Dienstag, 13. März 2018

Tocotronic – Wie Wir Leben Wollen




Tocotronic – Wie Wir Leben Wollen


Besetzung:

Dirk von Lowtzow – Gesang, Gitarre, Chor
Rick McPhail – Gitarre, Keyboards, Chor
Jan Müller – Bass, Chor
Arne Zank – Schlagzeug, Chor


Gastmusiker:

Julia Wilton – zusätzliche Gesänge
Michaela Meise – zusätzliche Gesänge
Dorit Chrysler – Theremin
Ben Lauber – Kanun, Glockenspiel, Kastagnetten
Edda Durstewitz – Blasinstrumente
Jakobus Siebels – Blasinstrumente


Label: Vertigo


Erscheinungsdatum: 2013


Stil: Independent Rock


Trackliste:

1. Im Keller (3:16)
2. Auf Dem Pfad Der Dämmerung (4:00)
3. Abschaffen (4:54)
4. Ich Will Für Dich Nüchtern Bleiben (3:10)
5. Chloroform (3:11)
6. Neutrum (4:17)
7. Vulgäre Verse (4:43)
8. Warte Auf Mich Auf Dem Grund Des Swimmingpools (6:38)
9. Die Verbesserung Der Erde (5:42)
10. Exil (3:12)
11. Die Revolte Ist In Mir (3:51)
12. Warm Und Grau (5:10)
13. Eine Theorie (3:23)
14. Höllenfahrt Am Nachmittag (2:25)
15. Neue Zonen (4:43)
16. Wie Wir Leben Wollen (4:29)
17. Unter Dem Sand (2:21)

Gesamtspieldauer: 1:09:32



„Wie Wir Leben Wollen“ das zehnte Studio-Album der deutschen Independent-Rock-Band Tocotronic. Die Scheibe erschien am 25. Januar 2013 auf dem Plattenlabel Vertigo Records. „Wie Wir Leben Wollen“ konnte sich in Deutschland, Östereeich und der Schweiz in den Charts platzieren und belegte als höchste Platzierung in Deutschland Platz 3. Die Lieder „Auf Dem Pfad Der Dämmerung“ und „Ich Will Für Dich Nüchtern Bleiben“ wurden in dieser Reihenfolge als Singles ausgekoppelt.

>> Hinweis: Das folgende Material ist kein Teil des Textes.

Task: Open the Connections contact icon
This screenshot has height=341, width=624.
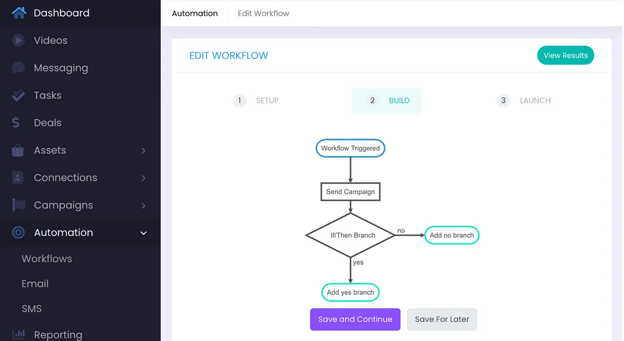Action: (18, 178)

„Wie Wir Leben Wollen“ ist für Tocotronic ein sehr typisches Album geworden. Independent Rock der interessanteren Sorte gibt es hier zu hören, der mit guten und deutschsprachigen Texten unterfüttert wird, die sich einem nicht unbedingt immer sofort erschließen und viel Spielraum für Interpretationen lassen. Die Stimmung auf „Wie Wir Leben Wollen“ ist eine eher nachdenklichere bis melancholische. Doch auch das ist nichts Neues für eine Platte der vier Musiker. Allzu rockig klingt es auf „Wie Wir Leben Wollen“ nicht mehr an vielen Stellen, sehr viel eher erinnert die Platte an einen langsamen und ruhigen Fluss, bei dem nur ab und an Stromschnellen die Fließgeschwindigkeit ankurbeln.

„Wie Wir Leben Wollen“ ist allerdings nicht ganz so überzeugend gelungen, wie die Vorgänger-Platten. Das liegt an der Musik selbst, die dieses Mal einfach nicht so zünden möchte, wie dies sonst der Fall war. Die Lieder gehen nicht ganz so gut ins Ohr und dieser besondere Höhepunkt, der fehlt. Das ist „Jammern“ auf relativ hohem Niveau, was bedeutet, dass das Album keinesfalls schlecht geworden ist und sich das Anhören durchaus lohnt. Jedoch kann es eben nicht mehr uneingeschränkt in allen Facetten überzeugen. Die Lieder gehen ins Ohr, jedoch nicht tief und vor allen Dingen nicht sehr lange. Nachhaltig klingt hier leider kein Titel. Somit läuft die Platte etwas durch, wie der oben bereits erwähnte Fluss. Schließlich steht man an der Mündung zum Meer und kann sich nicht mehr an die Reise vorher erinnern, was durchaus etwas schade ist.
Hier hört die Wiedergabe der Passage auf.